§ **Activity 1**: Could you retype everything in the article on multifamily pricing power from "Things are rapidly" down to "to 2019 levels."?
§ **Activity 2**: How would you render this sentence from the article on multifamily pricing power in Spanish: "Zelman conducts monthly surveys of all aspects of multifamily."

What Multifamily Landlords Should Do With Their New Pricing Power
Zelman & Associates finds that major urban areas are seeing fast improvement in pricing power, but it’s still below other areas and 2019.
Things are rapidly improving in multifamily pricing power. But even though such major urban areas as New York City, San Francisco, San Jose, Chicago, Seattle, Boston, and Washington D.C. have seen quick improvement on the ability to raise and maintain rents, markets with less urban concentration are doing better and big cities aren’t back to 2019 levels.
Zelman conducts monthly surveys of all aspects of multifamily. “They are relationship based as opposed to most surveys that send out a blast to as many as they can,” Dennis McGill, Zelman director of research, tells GlobeSt.com. “It tends to be fairly data rich.”
The firm doesn’t disclose the number of individuals or organizations reached, but according to McGill, the survey represents more than 1.5 million units. “For context, if you took the seven largest apartment REITs, they’re not part [of the survey] but they collectively own 400K, 500K,” he says. “It’s diversified across more geographies and price points than the public REITs would.”
Seasonally adjusted revenue growth was 4.9%, with much leasing during the spring and early summer. “That’s the strongest we’ve seen since August 2015 and it’s the second strongest since our dataset started in 2011,” says McGill. “You’ve now seen that seasonally adjusted rate accelerate over the last six months.”
The big catalyst, according to the data, was younger people who had moved back in with their parents again moving out. Although jobs and hiring also had some effect, “you had a lot of young adults who were employed but who moved back home to ride out the pandemic,” McGill says. “Now we’re seeing a lot of moving out again all at once rather than seeing this being smoothed out over time.”
Although pricing power has been on the rise, with demand supporting it, as more units also come back on the market supply will balance out. “We tend to think you’ll see a deceleration in pricing power” as that happens, McGill adds.
Zelman suggests that operators first not try to push hard on increasing rents and, instead, cut back on incentives. Also, “we see operators not pushing as hard as renewal rent increases as on new move-ins,” he says. They don’t want to lose the existing tenants. “Especially with this regulatory environment where somebody stops paying rent and hides behind the eviction moratorium.”
“But once somebody moves out and that’s available, you can push as high as you want,” says McGill, depending on the market.
The delinquency rate, at 2.8% in June 2021, was a significant improvement than the 3.5% of June 2020. Still, it was 1.9% in June 2019.
“The more suburban the multifamily asset is, the stronger the rent growth has been,” McGill says. “If you look at June 2021 versus March 2020, you have the most urban assets down about 4% or 5%. Most suburban assets are 8% or 9% higher. The supply side really isn’t going to change much in a short period of time.”

[Stored data entries]
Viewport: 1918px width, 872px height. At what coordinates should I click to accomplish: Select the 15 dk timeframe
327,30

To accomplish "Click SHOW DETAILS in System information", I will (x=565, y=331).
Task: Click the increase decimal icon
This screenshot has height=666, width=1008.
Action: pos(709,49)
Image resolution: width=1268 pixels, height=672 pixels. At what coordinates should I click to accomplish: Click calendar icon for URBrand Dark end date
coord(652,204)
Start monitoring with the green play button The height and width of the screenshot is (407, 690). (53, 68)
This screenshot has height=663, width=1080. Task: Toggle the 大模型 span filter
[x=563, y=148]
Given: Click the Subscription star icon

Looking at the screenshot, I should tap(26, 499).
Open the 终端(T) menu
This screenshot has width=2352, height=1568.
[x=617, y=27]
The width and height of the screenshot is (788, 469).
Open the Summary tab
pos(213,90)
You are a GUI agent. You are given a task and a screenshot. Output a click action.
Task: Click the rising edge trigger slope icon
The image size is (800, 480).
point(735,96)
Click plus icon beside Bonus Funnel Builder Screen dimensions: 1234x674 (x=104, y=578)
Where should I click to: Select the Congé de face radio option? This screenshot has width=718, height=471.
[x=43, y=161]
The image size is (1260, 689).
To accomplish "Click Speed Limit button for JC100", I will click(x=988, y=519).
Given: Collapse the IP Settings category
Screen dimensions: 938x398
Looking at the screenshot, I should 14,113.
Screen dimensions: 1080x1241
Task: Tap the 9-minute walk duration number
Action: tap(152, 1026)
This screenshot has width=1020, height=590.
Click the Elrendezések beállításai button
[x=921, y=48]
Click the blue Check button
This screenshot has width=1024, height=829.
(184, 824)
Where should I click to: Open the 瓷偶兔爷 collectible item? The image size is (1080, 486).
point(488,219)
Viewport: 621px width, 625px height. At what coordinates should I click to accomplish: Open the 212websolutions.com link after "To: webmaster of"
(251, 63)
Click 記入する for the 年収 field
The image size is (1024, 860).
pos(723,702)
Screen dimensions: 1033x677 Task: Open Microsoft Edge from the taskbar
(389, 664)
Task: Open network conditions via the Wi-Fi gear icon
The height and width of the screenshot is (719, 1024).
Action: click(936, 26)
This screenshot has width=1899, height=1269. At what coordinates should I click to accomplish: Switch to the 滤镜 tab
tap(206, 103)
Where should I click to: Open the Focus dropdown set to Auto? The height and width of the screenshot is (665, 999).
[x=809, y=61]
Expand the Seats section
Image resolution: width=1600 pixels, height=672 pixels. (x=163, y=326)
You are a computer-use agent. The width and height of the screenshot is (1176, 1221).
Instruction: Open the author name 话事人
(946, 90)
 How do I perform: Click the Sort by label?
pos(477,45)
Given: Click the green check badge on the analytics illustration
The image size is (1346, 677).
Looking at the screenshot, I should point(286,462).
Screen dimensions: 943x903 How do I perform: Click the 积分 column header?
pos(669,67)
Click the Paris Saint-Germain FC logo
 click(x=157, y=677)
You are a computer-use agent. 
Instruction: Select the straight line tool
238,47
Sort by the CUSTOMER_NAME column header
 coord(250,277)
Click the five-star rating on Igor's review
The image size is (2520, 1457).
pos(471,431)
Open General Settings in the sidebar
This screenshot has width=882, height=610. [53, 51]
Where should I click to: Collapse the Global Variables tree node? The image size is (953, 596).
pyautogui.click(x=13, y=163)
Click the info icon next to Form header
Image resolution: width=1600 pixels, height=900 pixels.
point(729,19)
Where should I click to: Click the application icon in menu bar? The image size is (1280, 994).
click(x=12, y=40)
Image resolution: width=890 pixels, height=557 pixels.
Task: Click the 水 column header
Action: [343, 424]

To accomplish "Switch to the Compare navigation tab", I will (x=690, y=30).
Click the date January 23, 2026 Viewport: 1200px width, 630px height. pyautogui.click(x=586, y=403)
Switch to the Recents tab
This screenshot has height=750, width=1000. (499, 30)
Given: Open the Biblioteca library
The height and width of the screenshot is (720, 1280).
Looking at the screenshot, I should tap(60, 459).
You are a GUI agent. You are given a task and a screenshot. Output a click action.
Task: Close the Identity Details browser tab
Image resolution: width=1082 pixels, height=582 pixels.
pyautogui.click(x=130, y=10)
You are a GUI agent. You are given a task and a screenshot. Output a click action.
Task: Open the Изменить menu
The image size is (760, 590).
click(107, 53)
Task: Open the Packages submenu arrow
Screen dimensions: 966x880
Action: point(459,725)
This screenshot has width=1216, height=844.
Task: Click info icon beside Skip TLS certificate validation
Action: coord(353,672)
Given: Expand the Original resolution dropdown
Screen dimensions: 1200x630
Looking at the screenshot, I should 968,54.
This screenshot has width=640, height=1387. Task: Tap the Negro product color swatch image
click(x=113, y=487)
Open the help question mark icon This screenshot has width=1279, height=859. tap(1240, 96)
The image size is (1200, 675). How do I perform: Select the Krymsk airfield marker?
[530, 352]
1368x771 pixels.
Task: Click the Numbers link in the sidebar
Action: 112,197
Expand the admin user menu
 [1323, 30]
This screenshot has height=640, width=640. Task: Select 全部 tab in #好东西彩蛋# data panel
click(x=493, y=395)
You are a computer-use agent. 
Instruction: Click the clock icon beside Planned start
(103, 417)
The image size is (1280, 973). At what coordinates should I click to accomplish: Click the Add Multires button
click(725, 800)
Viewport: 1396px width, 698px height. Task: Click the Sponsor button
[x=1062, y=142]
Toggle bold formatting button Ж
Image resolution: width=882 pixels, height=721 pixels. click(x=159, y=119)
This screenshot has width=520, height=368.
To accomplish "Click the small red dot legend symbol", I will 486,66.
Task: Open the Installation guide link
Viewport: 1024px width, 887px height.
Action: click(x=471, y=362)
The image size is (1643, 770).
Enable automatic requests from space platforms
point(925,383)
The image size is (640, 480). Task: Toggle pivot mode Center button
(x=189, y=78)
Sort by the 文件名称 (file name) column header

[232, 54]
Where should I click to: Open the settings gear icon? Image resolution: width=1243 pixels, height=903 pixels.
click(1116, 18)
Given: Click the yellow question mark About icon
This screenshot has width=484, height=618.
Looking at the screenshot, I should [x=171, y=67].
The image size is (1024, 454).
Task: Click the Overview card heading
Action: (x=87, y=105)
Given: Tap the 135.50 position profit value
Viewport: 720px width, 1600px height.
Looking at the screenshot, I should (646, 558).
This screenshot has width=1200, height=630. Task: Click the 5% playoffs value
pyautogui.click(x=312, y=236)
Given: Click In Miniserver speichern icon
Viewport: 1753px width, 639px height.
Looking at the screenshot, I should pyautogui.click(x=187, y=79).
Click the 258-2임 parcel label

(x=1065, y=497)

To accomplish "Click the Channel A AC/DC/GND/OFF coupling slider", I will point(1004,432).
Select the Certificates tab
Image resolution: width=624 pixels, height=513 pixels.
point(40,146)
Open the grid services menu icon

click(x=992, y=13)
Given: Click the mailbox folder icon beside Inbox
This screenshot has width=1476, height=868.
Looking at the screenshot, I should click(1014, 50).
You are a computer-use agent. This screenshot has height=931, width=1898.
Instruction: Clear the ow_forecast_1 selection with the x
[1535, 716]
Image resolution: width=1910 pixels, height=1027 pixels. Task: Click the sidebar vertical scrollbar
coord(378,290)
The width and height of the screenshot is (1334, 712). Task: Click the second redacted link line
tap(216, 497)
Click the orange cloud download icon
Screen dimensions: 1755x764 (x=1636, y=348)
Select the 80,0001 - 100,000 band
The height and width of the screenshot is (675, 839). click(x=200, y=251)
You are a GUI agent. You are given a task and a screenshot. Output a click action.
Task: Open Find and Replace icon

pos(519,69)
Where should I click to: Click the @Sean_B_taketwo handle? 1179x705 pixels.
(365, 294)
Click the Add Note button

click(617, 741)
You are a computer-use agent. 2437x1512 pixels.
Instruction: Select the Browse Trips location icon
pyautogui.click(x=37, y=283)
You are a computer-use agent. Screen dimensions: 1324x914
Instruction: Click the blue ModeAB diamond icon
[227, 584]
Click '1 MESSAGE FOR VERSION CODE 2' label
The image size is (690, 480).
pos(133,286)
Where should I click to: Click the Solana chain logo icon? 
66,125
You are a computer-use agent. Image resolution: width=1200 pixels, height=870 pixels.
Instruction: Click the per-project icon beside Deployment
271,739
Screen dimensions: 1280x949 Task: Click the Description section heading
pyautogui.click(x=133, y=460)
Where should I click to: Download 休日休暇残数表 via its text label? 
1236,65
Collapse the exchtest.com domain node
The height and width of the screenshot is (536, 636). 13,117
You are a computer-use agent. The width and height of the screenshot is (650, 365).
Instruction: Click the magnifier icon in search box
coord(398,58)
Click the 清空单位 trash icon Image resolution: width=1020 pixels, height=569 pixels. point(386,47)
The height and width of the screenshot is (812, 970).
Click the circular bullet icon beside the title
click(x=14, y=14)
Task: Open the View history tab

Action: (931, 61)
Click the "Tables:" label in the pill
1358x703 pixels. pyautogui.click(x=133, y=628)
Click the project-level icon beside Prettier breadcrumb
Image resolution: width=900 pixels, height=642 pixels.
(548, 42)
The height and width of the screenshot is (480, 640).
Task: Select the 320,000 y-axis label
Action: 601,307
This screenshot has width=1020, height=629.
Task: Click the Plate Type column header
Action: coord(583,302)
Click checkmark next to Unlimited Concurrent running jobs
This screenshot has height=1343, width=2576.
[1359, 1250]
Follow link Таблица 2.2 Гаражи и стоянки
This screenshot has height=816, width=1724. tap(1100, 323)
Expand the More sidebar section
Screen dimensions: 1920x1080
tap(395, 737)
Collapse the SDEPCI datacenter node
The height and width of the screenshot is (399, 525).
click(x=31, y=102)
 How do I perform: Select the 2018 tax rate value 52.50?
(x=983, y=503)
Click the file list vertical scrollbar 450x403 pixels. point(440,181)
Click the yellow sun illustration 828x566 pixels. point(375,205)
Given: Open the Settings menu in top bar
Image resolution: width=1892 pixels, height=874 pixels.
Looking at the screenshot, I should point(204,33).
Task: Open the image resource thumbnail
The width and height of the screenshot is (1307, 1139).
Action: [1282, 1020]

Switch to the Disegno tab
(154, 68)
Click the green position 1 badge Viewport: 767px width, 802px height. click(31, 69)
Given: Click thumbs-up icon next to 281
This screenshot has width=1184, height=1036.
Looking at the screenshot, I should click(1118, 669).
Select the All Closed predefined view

§ **Problem solution 1**:
Things are rapidly improving in multifamily pricing power. But even though such major urban areas as New York City, San Francisco, San Jose, Chicago, Seattle, Boston, and Washington D.C. have seen quick improvement on the ability to raise and maintain rents, markets with less urban concentration are doing better and big cities aren’t back to 2019 levels.

§ **Problem solution 2**: Zelman realiza encuestas mensuales sobre todos los aspectos del sector multifamiliar.